• **WHAT TO WORK ON**
Copy the listing below line for line, with no changes to wording, numbers, or order.

┌─ MATERIAL PROVIDED

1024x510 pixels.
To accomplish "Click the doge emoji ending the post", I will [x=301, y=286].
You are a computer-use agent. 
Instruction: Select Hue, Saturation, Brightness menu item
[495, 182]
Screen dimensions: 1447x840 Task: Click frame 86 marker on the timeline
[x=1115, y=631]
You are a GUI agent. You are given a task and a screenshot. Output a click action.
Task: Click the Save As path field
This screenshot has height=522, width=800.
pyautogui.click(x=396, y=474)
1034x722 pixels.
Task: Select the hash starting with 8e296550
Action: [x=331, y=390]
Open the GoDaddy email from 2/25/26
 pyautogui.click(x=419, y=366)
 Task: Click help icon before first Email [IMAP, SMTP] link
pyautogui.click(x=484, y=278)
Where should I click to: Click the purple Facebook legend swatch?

└─

• **RESPONSE FOR THIS EXERCISE**
1024x510 pixels.
To accomplish "Click the doge emoji ending the post", I will [x=301, y=286].
You are a computer-use agent. 
Instruction: Select Hue, Saturation, Brightness menu item
[495, 182]
Screen dimensions: 1447x840 Task: Click frame 86 marker on the timeline
[x=1115, y=631]
You are a GUI agent. You are given a task and a screenshot. Output a click action.
Task: Click the Save As path field
This screenshot has height=522, width=800.
pyautogui.click(x=396, y=474)
1034x722 pixels.
Task: Select the hash starting with 8e296550
Action: [x=331, y=390]
Open the GoDaddy email from 2/25/26
 pyautogui.click(x=419, y=366)
 Task: Click help icon before first Email [IMAP, SMTP] link
pyautogui.click(x=484, y=278)
Where should I click to: Click the purple Facebook legend swatch?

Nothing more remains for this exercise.